Published in NOW! Jakarta - May 2009
A temple in a lake in Madurai, Tamil Nadu, India.
For the last few months I have written about the Java-Bali connection.
Last month I went to South India, as I do most months now, since the second krismon wiped out my Bali-based romantic landscape movement (“Let them eat Zen”). I travelled to Hyderabad, an important South Asian cultural capitol (read William Dalrymple’s ‘White Mughals’), where I have, over many trips, unearthed evidence of an Hyderabad-Java Islamic connection; and I travelled to Kochin, in Kerala, on the Cinnamon coast, from where Portuguese and Dutch traders used to set sail for Indonesia’s spice islands and from where, hundreds of years previously, Muslim clerics on Arab trading vessels set sail for Hindu-Java. It was from Kochin too that Francis Xavier launched his Christian expansion into Asia—converting Flores, Malacca, East Timor and Macau as he went.
I also went to Kilakarai, on the Pearl Coast, 200 kilometers south of Chennai, in Tamil Nadu state, an important trading port during the beginning of trade between India and Sumatra-Java and Bali from the 4th century A.D.
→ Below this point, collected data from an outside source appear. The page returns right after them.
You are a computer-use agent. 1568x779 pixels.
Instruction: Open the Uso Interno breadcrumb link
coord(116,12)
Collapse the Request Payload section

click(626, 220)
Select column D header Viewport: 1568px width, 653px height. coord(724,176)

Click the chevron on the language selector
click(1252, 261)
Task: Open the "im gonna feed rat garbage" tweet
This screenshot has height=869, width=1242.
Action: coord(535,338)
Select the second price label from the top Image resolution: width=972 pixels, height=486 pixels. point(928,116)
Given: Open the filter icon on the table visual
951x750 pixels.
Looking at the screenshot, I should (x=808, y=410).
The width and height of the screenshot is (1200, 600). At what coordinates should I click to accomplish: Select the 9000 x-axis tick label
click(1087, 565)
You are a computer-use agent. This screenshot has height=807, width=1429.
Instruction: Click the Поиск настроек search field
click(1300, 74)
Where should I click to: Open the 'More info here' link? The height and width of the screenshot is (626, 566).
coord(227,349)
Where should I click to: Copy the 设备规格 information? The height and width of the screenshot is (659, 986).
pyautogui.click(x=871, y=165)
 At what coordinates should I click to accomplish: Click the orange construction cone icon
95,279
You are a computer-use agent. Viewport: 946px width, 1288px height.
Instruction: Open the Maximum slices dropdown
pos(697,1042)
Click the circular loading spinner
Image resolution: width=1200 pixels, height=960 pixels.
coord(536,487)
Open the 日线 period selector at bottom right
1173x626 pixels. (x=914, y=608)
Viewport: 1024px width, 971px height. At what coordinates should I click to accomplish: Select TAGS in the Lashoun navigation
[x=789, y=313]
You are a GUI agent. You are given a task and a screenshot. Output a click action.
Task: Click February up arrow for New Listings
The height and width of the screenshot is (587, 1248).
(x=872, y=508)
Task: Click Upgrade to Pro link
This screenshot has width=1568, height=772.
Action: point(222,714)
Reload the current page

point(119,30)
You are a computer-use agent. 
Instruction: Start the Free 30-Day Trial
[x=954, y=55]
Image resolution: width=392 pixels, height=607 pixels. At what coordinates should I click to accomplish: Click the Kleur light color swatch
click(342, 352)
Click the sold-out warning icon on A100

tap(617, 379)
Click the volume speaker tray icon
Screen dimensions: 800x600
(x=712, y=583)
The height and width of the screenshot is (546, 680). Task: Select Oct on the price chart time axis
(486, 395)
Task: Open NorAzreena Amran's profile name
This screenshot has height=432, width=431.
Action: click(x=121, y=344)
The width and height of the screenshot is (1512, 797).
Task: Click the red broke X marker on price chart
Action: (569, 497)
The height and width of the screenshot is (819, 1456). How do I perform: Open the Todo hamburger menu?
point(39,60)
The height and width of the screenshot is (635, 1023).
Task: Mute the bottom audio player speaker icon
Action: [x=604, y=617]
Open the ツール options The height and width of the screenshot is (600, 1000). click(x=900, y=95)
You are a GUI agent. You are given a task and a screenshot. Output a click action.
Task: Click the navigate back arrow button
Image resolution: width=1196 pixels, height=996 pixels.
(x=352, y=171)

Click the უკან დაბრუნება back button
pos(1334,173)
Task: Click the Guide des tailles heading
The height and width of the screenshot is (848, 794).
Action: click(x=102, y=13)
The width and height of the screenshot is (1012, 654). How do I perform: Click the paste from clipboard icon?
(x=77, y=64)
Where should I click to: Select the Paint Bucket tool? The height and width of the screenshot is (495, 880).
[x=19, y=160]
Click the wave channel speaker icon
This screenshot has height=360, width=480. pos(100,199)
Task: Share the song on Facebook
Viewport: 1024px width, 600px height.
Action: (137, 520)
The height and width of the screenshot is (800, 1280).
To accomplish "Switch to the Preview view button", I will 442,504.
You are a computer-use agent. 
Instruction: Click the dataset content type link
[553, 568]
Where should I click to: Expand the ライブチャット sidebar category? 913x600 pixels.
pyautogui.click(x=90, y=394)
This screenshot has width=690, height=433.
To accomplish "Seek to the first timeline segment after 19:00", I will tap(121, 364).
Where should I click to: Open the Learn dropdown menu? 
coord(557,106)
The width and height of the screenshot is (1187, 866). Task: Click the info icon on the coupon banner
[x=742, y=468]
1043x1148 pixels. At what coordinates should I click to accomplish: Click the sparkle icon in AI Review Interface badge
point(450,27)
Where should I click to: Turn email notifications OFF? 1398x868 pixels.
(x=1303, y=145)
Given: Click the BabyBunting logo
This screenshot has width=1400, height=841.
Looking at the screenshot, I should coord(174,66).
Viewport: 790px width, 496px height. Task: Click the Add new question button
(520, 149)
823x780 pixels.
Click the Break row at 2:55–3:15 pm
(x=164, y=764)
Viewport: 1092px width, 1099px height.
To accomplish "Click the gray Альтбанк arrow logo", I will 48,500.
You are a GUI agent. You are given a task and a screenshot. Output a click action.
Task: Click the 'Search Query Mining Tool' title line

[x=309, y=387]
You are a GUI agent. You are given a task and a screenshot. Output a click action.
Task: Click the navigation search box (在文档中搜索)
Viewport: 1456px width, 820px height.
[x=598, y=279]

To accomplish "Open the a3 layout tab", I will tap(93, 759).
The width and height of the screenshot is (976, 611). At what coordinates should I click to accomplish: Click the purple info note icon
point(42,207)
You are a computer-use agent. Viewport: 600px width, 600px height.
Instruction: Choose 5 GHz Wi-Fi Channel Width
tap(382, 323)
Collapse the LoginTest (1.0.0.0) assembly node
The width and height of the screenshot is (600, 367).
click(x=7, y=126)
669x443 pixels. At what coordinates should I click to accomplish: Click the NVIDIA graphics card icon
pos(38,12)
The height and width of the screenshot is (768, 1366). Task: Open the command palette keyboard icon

The hundreds of years of Islamic expansion from South India into Java has not been as well documented as the Hindu Expansion which preceded it. With my eyes now trained to the architecture of both cultures and my camera trained on the ‘pesisir’ coastal cultures that connect Indonesia to the middle east—from Bengal, via Burma, and from Yemen via Kerala—I see all over South India ancestors of the picturesque green and white Javanese mosques, and Javanese candi temples.
Likewise I see the similarity in wedding processions—the trumpets (terompet) that proceed Islamic wedding processions in Java and Sumatra are in fact descended from Hindu processions in South India; as are the old carved timber house fronts in the classic Hindu villages of Central Java, such as Kudus, descended from the domestic architecture of certain areas near Hyderabad.
In the ancient port of Kochin one can see the forefather of nearly every colonial and traditional window and door detail found in the architecture of Java and Sumatra.
And the similarity in cultures continues to the present day!
The wild Hindu yatra processions that criss-cross major South Indian towns on holy days are almost identical in fervour and style to the malam takbiran processions that proceed Ramadan in Indonesia. Even campaign posters are similarly theatrical and high camp, if we accept, however, that Indonesia’s houses of parliament are far more somnolent than their Indian counterpart!!
The wonderful expression ‘lidah keling’ (the affectionate ‘lying bastard’ would be the Australian equivalent) dates from the arrival in Java and Bali of Indian traders from Kelinga, Orrissa (Bengal Coast) in the 6th – 8th century and has been in currency, as a vivid descriptive phrase, in regional languages, from Batak to Balinese, for at least the last 1000 years! Ha!
Now read on:
10th March, 2009: I drive from the magnificent colonial-era hilltop Taj Gateway Pasumalai, near Madurai, to Kilakarai on the Pearl Coast
Madurai, the cultural heart of Tamil Nadu, is a vibrant colourful city with some pretty funky buildings and many classical temples with adjacent tanks (man-made lakes). My favourites are the Tamil Art Deco style terrace houses, which positively scream for attention, like most things Tamil Nadu, home of technicolour architecture.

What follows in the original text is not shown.